By employing computer controlled injection of fuel at a point between a carburetor air inlet and the point where an engine intake manifold branches to the individual engine cylinders, a relatively fail-safe fuel system is provided. For example, should the sonic unit 32 malfunction, this unit may be shut down while the fuel computer 24 still operates effectively to meter fuel through the sonic horn 46 of FIGS. 4-9 and 15 or through the injector nozzles 134 of FIGS. 10, 13, and 14. With the sonic unit deactivated, the sonic horn 46 operates effectively as a conventional fuel nozzle for the carburetor 12.
Even more effective with the sonic unit 32 deactivated is the injector system of FIGS. 10, 13 and 14. Here the active surface 48 of the horn 46 still functions to some extent as a passive fuel dispersion unit to disperse fuel into the airstream through the engine manifold. The pressure of the fuel issuing from the injector nozzles 134 against the now passive active surface 48 of the deactivated sonic unit, causes the fuel to spread across the active surface and disperse into the airstream. The effectiveness of this fuel dispersion by impingement of fuel against a passive dispersion surface may be controlled by varying the fuel pressure provided by the fuel pump 20.
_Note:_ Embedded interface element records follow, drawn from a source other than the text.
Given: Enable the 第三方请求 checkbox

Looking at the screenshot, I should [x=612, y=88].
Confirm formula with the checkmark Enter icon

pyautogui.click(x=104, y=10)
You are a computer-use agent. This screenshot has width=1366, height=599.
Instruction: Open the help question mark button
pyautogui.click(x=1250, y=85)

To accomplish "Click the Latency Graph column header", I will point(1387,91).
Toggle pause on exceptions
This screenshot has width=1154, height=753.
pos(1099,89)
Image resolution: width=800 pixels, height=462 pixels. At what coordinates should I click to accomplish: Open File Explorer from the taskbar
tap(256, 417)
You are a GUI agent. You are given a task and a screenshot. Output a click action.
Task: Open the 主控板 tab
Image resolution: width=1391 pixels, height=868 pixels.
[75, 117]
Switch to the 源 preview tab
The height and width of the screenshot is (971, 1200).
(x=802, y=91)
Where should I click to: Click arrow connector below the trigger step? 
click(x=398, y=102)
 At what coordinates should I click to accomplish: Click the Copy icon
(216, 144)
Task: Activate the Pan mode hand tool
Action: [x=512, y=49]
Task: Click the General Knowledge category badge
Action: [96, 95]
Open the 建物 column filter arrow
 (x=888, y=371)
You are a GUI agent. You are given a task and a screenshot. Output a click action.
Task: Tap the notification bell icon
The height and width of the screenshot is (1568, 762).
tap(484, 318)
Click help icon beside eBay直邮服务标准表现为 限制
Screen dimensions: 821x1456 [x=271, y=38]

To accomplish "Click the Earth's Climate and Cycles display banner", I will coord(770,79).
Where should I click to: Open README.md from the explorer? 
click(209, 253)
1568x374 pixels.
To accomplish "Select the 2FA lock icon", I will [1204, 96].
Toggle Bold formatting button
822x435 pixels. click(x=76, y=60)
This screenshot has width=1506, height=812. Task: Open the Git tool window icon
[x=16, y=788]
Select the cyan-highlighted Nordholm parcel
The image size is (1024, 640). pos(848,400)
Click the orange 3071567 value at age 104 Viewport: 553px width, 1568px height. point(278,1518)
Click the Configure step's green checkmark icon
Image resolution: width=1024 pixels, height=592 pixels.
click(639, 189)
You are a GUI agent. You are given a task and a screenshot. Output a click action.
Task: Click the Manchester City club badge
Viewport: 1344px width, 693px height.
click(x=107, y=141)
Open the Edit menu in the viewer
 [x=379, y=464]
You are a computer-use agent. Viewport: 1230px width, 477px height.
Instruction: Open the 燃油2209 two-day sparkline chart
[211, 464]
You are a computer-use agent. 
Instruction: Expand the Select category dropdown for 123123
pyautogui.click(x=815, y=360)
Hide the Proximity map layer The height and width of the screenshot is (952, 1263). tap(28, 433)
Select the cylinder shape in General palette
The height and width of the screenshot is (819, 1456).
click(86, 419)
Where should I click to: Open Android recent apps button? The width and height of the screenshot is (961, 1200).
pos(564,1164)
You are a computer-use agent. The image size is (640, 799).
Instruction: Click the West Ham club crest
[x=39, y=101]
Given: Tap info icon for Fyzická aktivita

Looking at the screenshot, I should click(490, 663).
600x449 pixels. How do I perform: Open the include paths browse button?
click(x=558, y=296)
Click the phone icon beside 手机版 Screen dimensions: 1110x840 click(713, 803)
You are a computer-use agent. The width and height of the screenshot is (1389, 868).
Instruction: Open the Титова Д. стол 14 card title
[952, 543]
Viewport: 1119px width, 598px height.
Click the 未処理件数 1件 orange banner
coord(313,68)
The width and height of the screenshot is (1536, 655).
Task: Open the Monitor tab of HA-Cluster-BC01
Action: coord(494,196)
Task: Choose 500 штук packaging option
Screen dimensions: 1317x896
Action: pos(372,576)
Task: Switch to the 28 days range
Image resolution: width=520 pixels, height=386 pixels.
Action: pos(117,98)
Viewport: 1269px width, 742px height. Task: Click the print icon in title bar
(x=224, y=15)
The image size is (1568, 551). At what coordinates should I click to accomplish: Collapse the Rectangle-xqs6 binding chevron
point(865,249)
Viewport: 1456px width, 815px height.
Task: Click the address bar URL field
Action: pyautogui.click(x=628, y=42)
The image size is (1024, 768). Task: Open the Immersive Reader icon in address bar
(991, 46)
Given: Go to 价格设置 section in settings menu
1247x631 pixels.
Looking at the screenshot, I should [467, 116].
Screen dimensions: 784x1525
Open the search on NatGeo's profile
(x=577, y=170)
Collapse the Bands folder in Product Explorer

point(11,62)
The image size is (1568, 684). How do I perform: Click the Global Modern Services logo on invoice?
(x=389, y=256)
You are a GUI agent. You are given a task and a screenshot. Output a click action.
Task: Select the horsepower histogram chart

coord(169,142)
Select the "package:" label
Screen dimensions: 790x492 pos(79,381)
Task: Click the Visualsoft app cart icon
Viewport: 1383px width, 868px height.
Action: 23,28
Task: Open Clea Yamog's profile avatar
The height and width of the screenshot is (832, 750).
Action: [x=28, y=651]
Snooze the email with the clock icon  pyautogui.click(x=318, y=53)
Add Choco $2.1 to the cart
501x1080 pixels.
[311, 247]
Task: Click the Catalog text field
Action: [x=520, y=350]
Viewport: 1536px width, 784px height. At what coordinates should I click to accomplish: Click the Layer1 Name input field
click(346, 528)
Should the fuel computer 24 malfunction, the fuel system of the present invention will operate effectively either with or without the sonic unit 32. Thus, the computer may be deactivated, and fuel may still be provided by the fuel pump 20 to the horn 46 of FIGS. 4-9 and 15 or through the injector nozzles 134 of FIGS. 10, 13 and 14 to the active surface 48. Operation with the computer 24 deactivated may be accomplished in a number of ways. For example, a switch 222 (FIG. 11) might be provided to close a power circuit for the injector valve 22 when the computer is deactivated. This shunt power circuit would cause the injector valve to remain open and pass fuel to the sonic unit 32. Obviously, a bypass system for the injector valve 22 provided with a bypass valve actuated upon deactivation of the computer could be employed to provide fuel to the horn 46 or the injector nozzles 134.